Blending in linear RGB space

I was annoyed by something which appeared to be imperfect blending calculations in many graphics tools. Experiments have shown, that blending in linear RGB space can lead to better results, meaning that intermediate colors look more like what I expected them to look like. Take for example bright red and bright green, the interpolated browns inbetween look too dark in most applications.

In the upper image, blending was performed in the normal sRGB color space. In the lower image, the colors were converted to linear RGB space, blended and converted back to the normal sRGB space for display. The intermediate colors are too dark in the upper image, which makes the brush strokes stand out against the red background, while they should actually blend right in like in the lower image.

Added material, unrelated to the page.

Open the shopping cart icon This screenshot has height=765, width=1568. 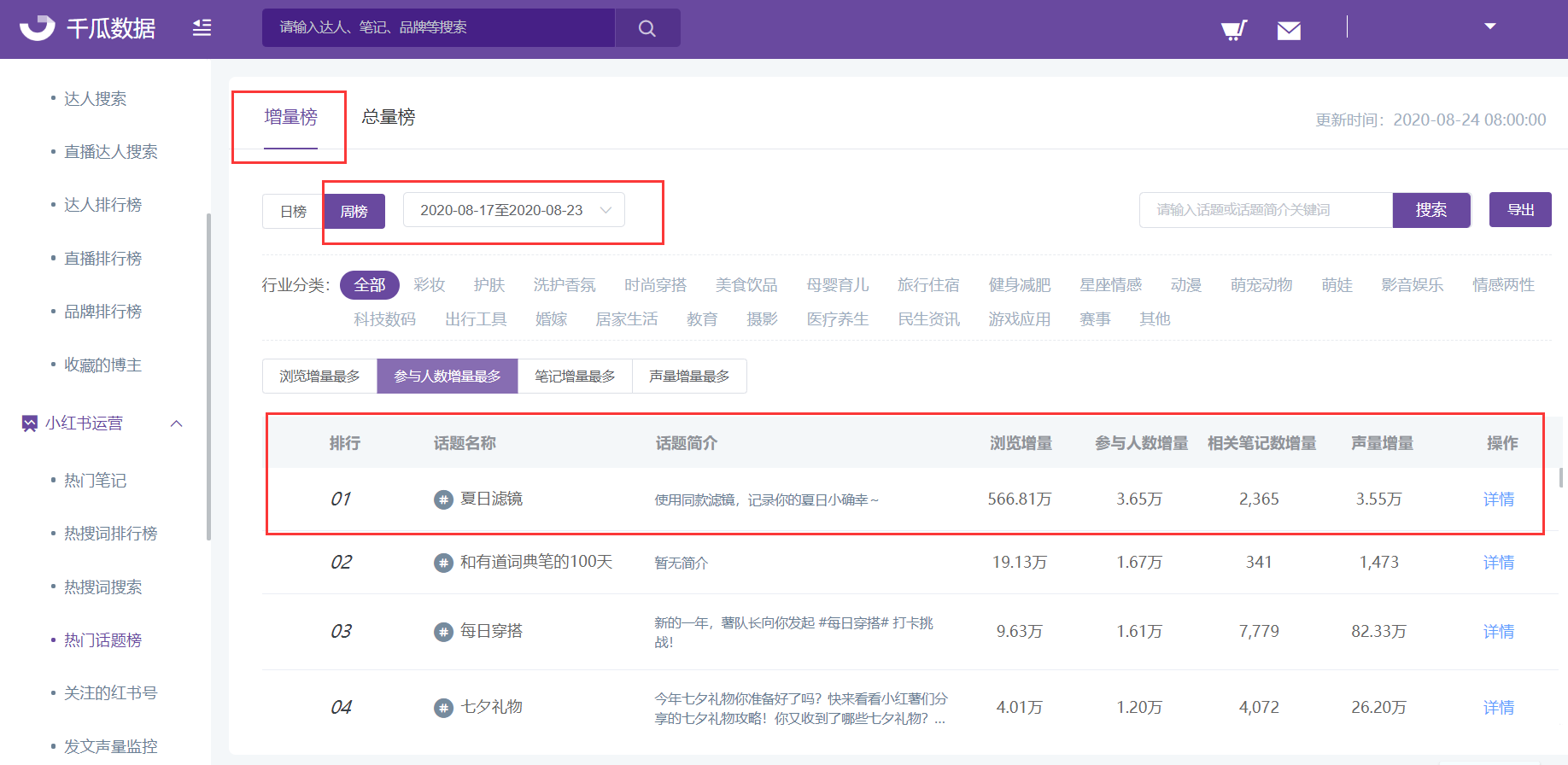coord(1233,31)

normal blending linear blending

Nonlinear, nondestructive editing

One of the most important features of WonderBrush concerning its use for graphics design is the nonlinear and nondestructive editing. Basically, it means that you can adjust anything later on. Even though WonderBrush is an editor for bitmap graphics, the application doesn't edit pixel data, it generates it. What this means is that the various tools create objects on the layers of the canvas, which generate pixel data according to their current parameters. At any time, you can change the order of objects or any of their properties, resulting in different pixel data being generated.

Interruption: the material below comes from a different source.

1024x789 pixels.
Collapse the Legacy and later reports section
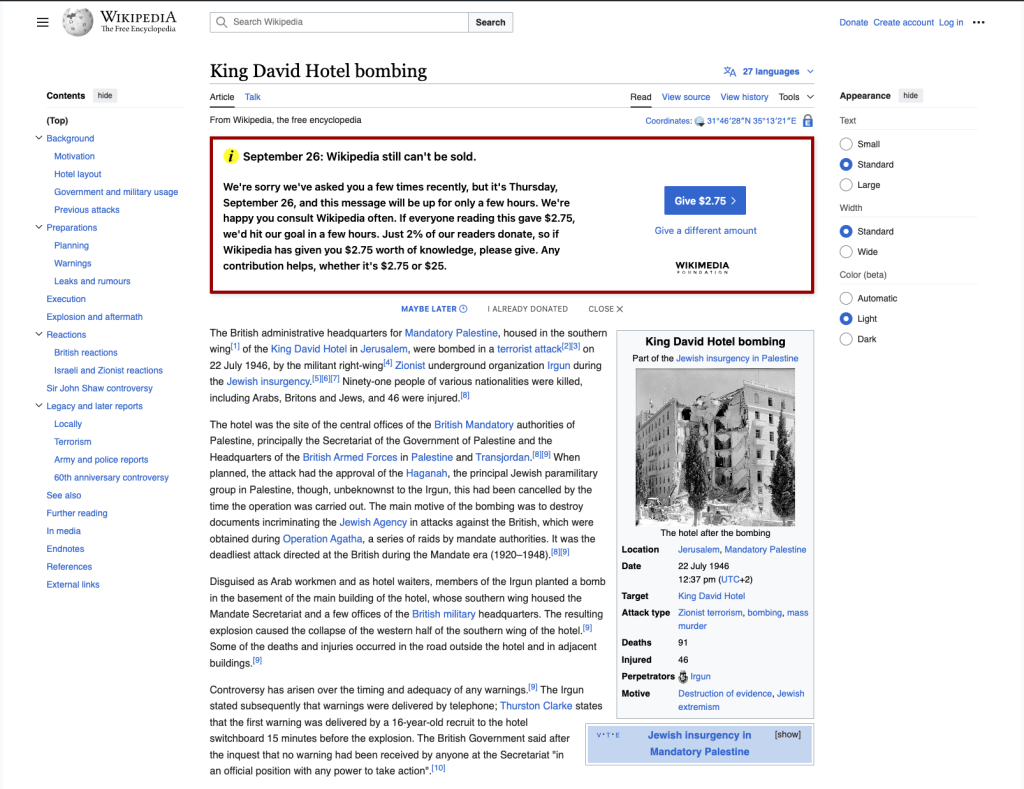[38, 406]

This is actually very intuitive to use, and you never have to worry about calculation artifacts, because changing something on the canvas simply rerenders the affected parts with full precision.
Take for example these Text, Brush and Clone Brush objects. Changing any of their properties simply causes rerendering the appropriate area of the canvas.

clone1 clone2 clone3

256 levels of anti-aliasing

The picture below uses a couple of Text objects, each offset by a fractional distance to give the effect of a bevel. An actual bevel filter effect is not yet available in WonderBrush, however creating the bevel from Text objects like that should give crisper results. The Shape objects have some curves which show the powerful anti-aliasing in WonderBrush, even on almost vertical or horizontal slopes.

drop

The text rendering in WonderBrush always uses 256 levels of anti-aliasing, instead of only 16 levels seen in many other applications including Adobe Photoshop.

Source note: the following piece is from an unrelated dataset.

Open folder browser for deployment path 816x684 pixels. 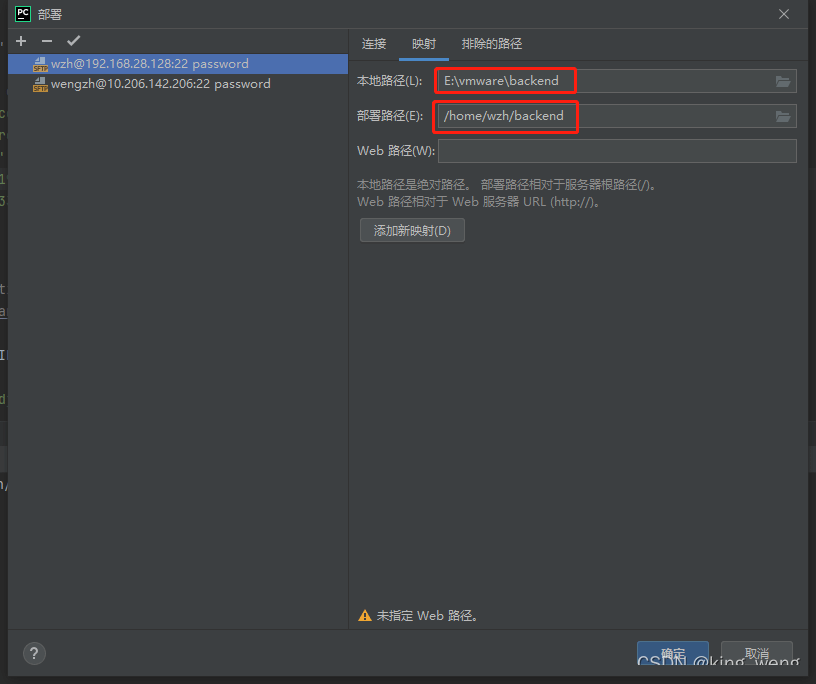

MacMinute BeOS Time M zoomed T zoomed

MacMinute is off of a website I came across, BeOS Time is rendered in WonderBrush, slightly rotated to make the power of 256 levels of anti-aliasing more visible. The anti-aliasing in WonderBrush is calculated from the exact geometrical coverage of a shape on a given pixel. This applies to Shape objects as well as Text objects. In many graphics tools (including Adobe Photoshop), vector shape anti-aliasing is based on subpixel interpolation. To get 256 levels of anti-aliasing using subsampling, one would have to divide each pixel in 256 by 256 subpixels in order to provide 256 shades even for the many worst case scenarios. To reduce the number of necessary calculations, a pixel is usually divided into 16 by 16 subpixels or less, requiring a maximum of 256 calculations. The result is that almost horizontal or almost vertical edges are anti-aliased with only 16 levels, because the subpixel division of a pixel in the other direction becomes meaningless for this situation.


Interchangable properties

WonderBrush can create many types of objects: Brush, Eraser, Bitmap, Fill, Shape, Text, a couple Filter objects and so on. Most of these objects expose properties which can be edited, like the radius of the brush, the opacity and color, the font and many more. Some of these properties are common to more than one type of object. Properties can be exchanged between objects through a special clipboard. One or more properties can be selected from a list and copied to the clipboard. Any number of other objects with mixed type can than be selected and the properties can be pasted to them. Each object will then take on the properties which it supports. A Shape object will for example ignore a font property in the clipboard, but accept a color and rendering mode property. Through this mechanism, it is possible to change many objects at once and thereby adjust designs in a quick way.